- **EXERCISE INSTRUCTIONS**:
With both ends included, repeat exactly the lines of the entries below from the one containing "You are a GUI" down to the one containing "Task: Collapse the spaces toolbar", and no others.

- **DATA UNDER STUDY**:

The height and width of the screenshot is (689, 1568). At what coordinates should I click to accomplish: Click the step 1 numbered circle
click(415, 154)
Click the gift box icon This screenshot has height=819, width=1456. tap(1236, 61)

* * *

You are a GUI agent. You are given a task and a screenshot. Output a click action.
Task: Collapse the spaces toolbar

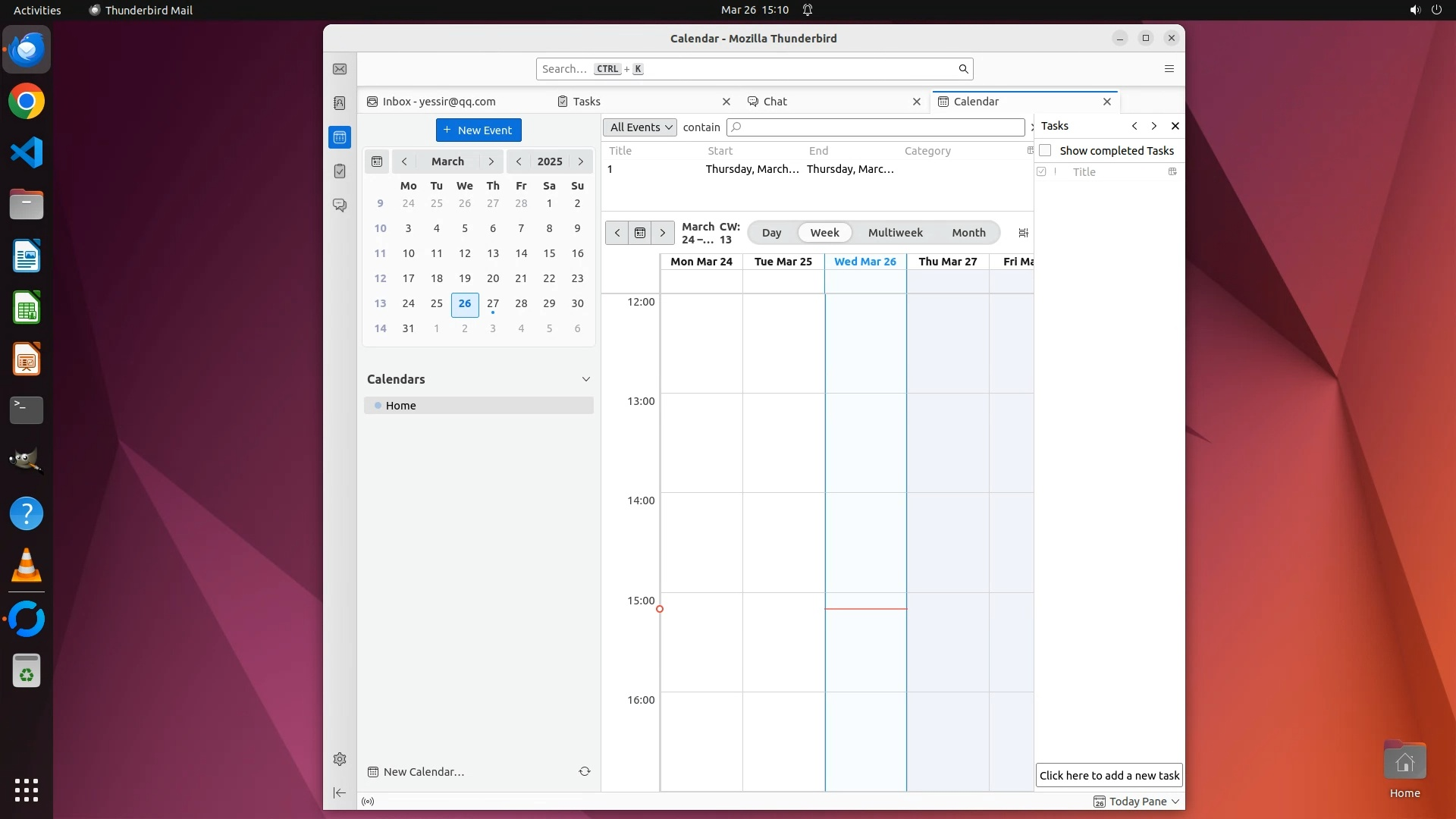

- **EXERCISE OUTPUT**:
You are a GUI agent. You are given a task and a screenshot. Output a click action.
Task: Collapse the spaces toolbar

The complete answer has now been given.